A Google search of “Why is teething worse at night?” yields 189,000 results. Suffice to say, you’re not alone. There’s evidence that pain and fatigue are intricately linked for most people — those with chronic pain tend to report fatigue, and those with chronic sleep problems tend to report pain. Scientists suspect this has something to do with how sleep deprivation releases excess cortisol and causes inflammation. Most of this research focuses on adults, but studies suggests infants process pain in much the same way as adults. Beyond the link between exhaustion and pain, studies have shown that children are less likely to perceive pain when they are distracted. Teething babies in bed have fewer stimuli to divert their attention to.
“For the same reason, it probably makes sense that everything hurts more when people of any age are tired,” Bernstein says.
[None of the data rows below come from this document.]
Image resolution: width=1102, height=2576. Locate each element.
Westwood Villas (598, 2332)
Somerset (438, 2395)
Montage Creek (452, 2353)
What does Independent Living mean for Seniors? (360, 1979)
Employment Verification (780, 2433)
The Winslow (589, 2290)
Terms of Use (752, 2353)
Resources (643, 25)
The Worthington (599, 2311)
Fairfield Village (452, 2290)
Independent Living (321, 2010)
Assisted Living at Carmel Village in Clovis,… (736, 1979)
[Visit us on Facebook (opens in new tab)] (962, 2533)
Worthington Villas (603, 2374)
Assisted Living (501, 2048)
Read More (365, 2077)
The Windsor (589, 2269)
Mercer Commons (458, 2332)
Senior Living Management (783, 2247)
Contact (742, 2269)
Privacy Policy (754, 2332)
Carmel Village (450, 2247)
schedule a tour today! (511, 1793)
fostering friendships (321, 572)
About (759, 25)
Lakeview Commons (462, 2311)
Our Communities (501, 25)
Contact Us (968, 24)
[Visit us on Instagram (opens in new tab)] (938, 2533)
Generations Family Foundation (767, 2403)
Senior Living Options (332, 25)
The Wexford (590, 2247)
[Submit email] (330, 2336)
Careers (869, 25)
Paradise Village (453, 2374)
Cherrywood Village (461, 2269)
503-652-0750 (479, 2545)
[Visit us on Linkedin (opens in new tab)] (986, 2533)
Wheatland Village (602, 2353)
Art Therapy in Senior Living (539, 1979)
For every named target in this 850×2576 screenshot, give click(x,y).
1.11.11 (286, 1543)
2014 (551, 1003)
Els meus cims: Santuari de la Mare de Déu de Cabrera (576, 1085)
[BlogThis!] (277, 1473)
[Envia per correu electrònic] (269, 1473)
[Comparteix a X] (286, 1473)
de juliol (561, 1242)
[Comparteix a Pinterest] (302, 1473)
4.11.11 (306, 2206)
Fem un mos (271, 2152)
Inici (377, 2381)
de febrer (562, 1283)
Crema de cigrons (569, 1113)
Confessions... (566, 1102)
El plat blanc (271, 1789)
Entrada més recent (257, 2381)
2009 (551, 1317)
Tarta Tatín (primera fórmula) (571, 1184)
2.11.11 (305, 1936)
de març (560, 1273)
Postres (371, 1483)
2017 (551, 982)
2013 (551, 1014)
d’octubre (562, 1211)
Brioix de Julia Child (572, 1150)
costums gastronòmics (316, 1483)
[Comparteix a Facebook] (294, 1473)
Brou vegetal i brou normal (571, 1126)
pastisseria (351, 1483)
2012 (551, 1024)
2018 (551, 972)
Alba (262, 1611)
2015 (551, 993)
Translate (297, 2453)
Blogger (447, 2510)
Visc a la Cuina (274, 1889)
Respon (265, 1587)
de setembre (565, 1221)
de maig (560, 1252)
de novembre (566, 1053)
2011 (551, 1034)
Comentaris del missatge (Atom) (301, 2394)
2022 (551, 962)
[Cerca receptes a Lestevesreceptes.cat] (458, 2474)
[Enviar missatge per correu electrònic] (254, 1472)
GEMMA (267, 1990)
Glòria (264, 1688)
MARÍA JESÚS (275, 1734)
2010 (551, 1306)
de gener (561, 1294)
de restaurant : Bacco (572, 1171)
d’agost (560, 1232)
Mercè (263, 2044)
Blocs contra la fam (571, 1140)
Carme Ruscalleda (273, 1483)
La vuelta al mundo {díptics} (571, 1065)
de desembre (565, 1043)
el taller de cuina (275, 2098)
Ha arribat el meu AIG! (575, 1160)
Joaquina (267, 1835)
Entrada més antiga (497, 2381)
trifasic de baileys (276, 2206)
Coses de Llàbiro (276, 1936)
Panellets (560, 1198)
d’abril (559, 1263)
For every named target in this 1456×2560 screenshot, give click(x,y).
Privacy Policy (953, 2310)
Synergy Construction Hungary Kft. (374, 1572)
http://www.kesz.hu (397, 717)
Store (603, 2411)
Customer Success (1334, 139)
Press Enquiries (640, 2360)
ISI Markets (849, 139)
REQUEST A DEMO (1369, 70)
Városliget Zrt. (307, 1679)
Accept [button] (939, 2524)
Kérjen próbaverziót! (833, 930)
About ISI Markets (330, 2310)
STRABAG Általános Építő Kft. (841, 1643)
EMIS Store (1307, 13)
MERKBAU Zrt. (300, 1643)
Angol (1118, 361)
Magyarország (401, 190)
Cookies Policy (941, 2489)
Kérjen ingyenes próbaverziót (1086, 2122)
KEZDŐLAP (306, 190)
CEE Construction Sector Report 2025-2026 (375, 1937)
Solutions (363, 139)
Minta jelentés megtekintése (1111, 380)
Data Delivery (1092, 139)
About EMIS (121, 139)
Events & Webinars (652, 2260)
There’s not much that can be done, unfortunately. A handful of products claim to make nighttime teething easier (most ineffective, some legitimately dangerous), so the best thing parents can do for their babies is anticipate the pain increasing at night as diversions wind down. In doing this, moms and dads can add a cold washcloth, rubbing their gums, and rocking them back to sleep, into their regular evening routines, Bernstein suggests.
“The consistency of a regular routine gives kids a solid foundation on which to build their own coping mechanisms.”